A working exploit concatenating two critical SAP Netweaver vulnerabilities (CVE-2025-31324, CVE-2025-42999) that have been previously exploited in the wild has been made public by VX Underground, Onapsis security researchers have warned.

CVE-2025-31324 CVE-2025-42999 SAP Netweaver exploit

The exploit has allegedly been released on a Telegram channel that claimed to represent a collective of three established cybercrime groups: Scattered Spider, ShinyHunters, and LAPSUS$.

Historical exploitation of CVE-2025-31324

Earlier this year, a suspected initial access broker group abused CVE-2025-31324 – a missing authentication bug that lets attackers upload files without authentication – in zero-day attacks to upload webshells and prepare the way for ransomware attacks.

Those were followed by another wave of attacks mounted by opportunistic threat actors who leveraged the established webshells (from the first zero-day attack) on vulnerable systems.

In mid-May, SAP released fixes for CVE-2025-42999, which changed the mechanism to process certain files in SAP Visual Composer (the vulnerable SAP Netweaver element) and removed “a residual risk that remained after patching CVE-2025-31324.”

The released exploit

The exploit chains together CVE-2025-31324 with CVE-2025-42999, a deserialization flaw that allows them to deserialize the malicious payload and execute that code on the vulnerable SAP system.

The publication of this exploit means more groups, including less skilled attackers, can now leverage these vulnerabilities.

“This exploit further confirms these vulnerabilities can be used to not only deploy webshells, but also ‘live off the land’ by directly executing operating system commands without the need to deploy any artifacts on the target system. These commands are executed with SAP administrator privileges (adm), resulting in full access to SAP data and system resources,” Onapsis researchers explained.

Many companies have already patched these flaws – the Shadowserver Foundation currently detects less than 50 internet-facing SAP Netweaver systems that haven’t yet received patches for CVE-2025-31324 – but the release of the exploit code introduces new risks.

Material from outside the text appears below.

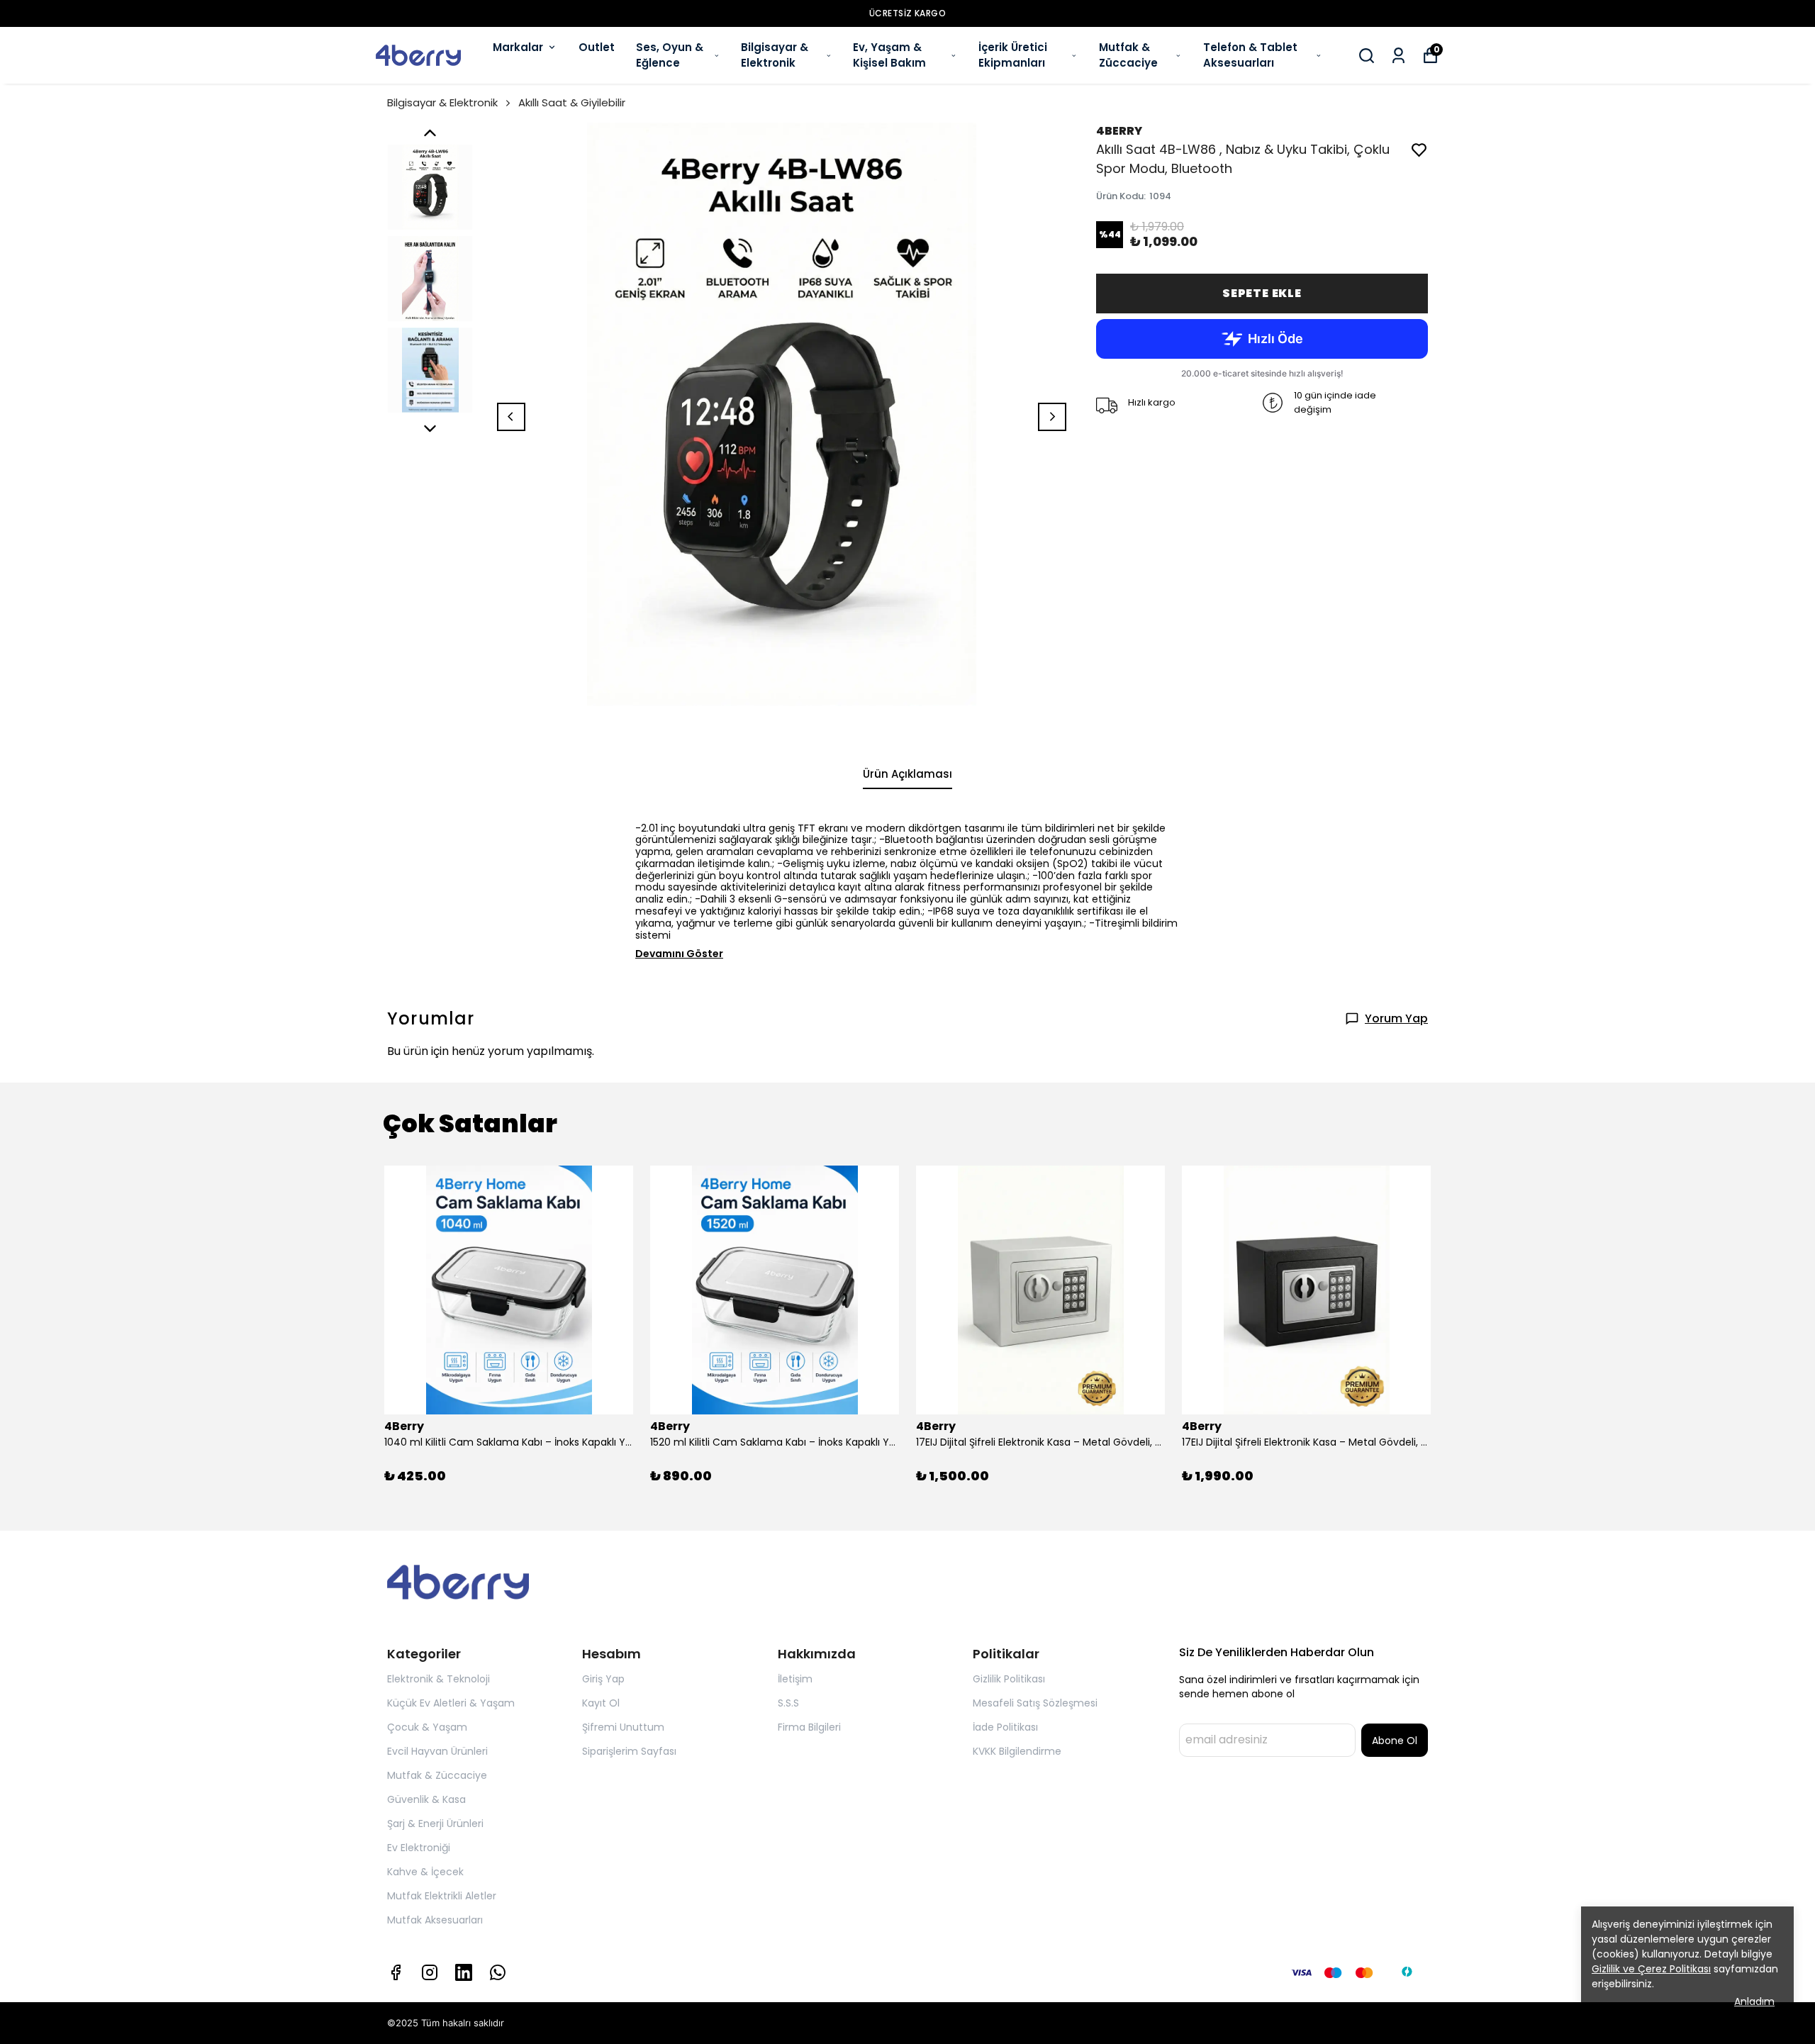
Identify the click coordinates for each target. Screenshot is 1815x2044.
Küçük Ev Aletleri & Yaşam (451, 1703)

Onapsis warns that the deserialization gadget could be reused “in other contexts, such as exploiting the deserialization vulnerabilities that were recently patched by SAP in July [CVE-2025-30012, CVE-2025-42980, CVE-2025-42966, CVE-2025-42963, CVE-2025-42964].”

“This potentially opens up new attack vectors in other areas of SAP applications. It’s a powerful tool in an attacker’s arsenal, and its publication in the wild is a significant event. Organizations should ensure these SAP vulnerabilities have been also promptly patched in their environments,” they noted.

The researchers have recommended companies to apply the latest security patches from SAP (if they haven’t already), limit access to SAP applications, and monitor SAP applications for suspicious behavior, such as unexpected file uploads or strange processes.

Mandiant and Onapsis have provided open-source scanners that detect indicators of compromise tied to both CVEs.